Additionally, the repetitive mechanical stress from frequent starts and stops can accelerate wear and tear on machinery, shortening equipment lifespan and increasing replacement costs. Furthermore, manual intervention is frequently required to clear jams.

Accordingly, there is a long-felt yet unresolved need for an improved system and methods of aligning and feeding bottles and caps into filling and capping lines.

The system and methods disclosed herein address the above recited need for improved system and methods of aligning and feeding bottles and caps into filling and capping lines. The present invention provides innovative and improved methods and a system for feeding bottles and caps into a filling line and a capping line, respectively, using vision-guided robotics and computer vision technology. The system leverages modern technologies comprising computer vision, Artificial Intelligence (AI), and robotics. The system addresses the inefficiencies in conventional bottling and capping processes by providing intelligent detection, orientation, and placement of bottles and caps, thereby enhancing automation reliability and operational efficiency.

The system utilizes a 3-dimensional (3D) vision inspection setup comprising multiple 3D cameras strategically positioned over the containers bin, caps bin, and conveyor input. As used herein, a container may refer to a bottle, vial, etc.

The methods comprise a method for feeding containers into a filling line. The method for feeding containers into the filling line comprises identifying a container, for example, a bottle or a vial, located proximal to a top of a heap within a containers bin using a first 3D camera of a 3D vision inspection system, picking the identified container using a first set of robotic arms, and placing the picked container onto either a conveyor input or in an accumulation table with the container in an upright orientation. In the upright position of the container, the open end of the container faces upwards. The method further comprises identifying a 3D position of an input of a conveyor for transporting the upright container to a filling station using a second 3D camera of the 3D vision system. The upright container is then placed into the conveyor input for subsequent filling operations while maintaining the upright orientation of the container with the open end facing upwards.

The methods further comprise a method for feeding caps into a capping line. Similar to the method for feeding containers into the filling line, the caps proximal to a top of a heap within a caps bin are identified using a third 3D camera of the 3D vision inspection system. A second set of robotic arms picks the identified caps, places them at an alignment station in either a vertical orientation or a slant orientation. In the next step of the method, the aligned caps are subsequently placed into the capping line with the closed surface of the caps facing an upward direction.

The system for feeding a plurality of containers and a plurality of caps into a filling line and a capping line comprises a containers bin configured to hold a heap of containers, a caps bin configured to hold a heap of caps, an alignment station configured to align the cap, a 3D vision inspection system comprising at least three 3D cameras, a first set of robotic arms configured to pick and align the containers, and a second set of robotic arms configured to pick and align the caps.

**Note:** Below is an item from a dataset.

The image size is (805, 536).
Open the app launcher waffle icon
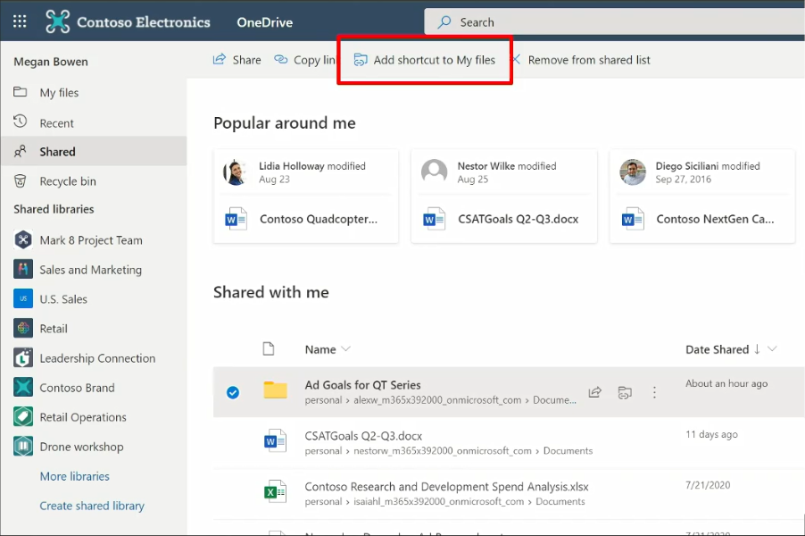coord(20,21)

The system incorporates Artificial Intelligence (AI)-based training of computer vision models for object detection and pose estimation, enabling more accurate identification, orientation, and placement of the containers and caps. This approach minimizes production downtime, increases system reliability, and provides a scalable solution for a wide range of container and cap types.

Moreover, AI models can continuously learn and adapt to new patterns or anomalies in real-time, improving accuracy over time without requiring manual recalibration. This adaptability makes the system resilient to variations in lighting. The use of AI also supports data-driven optimization, providing insights into bottlenecks, error rates, and efficiency trends, thereby empowering operators to make informed decisions that enhance overall productivity.

These and further features of the present invention will be apparent with reference to the following description and drawings. In the description and drawings, particular embodiments of the invention have been disclosed in detail as being indicative of some of the ways in which the principles of the invention may be employed, but the invention is not limited correspondingly in scope. Rather, the invention includes all changes, modifications and equivalents coming within the spirit and terms of the claims.

The system and methods disclosed herein address the above recited need for improved system and methods for feeding containers and caps into a filling line and a capping line using robotic arms and a 3D vision inspection system. The system enhances the reliability and efficiency of conventional bottling and capping operations by using computer vision, Artificial Intelligence (AI), and precise robotic handling.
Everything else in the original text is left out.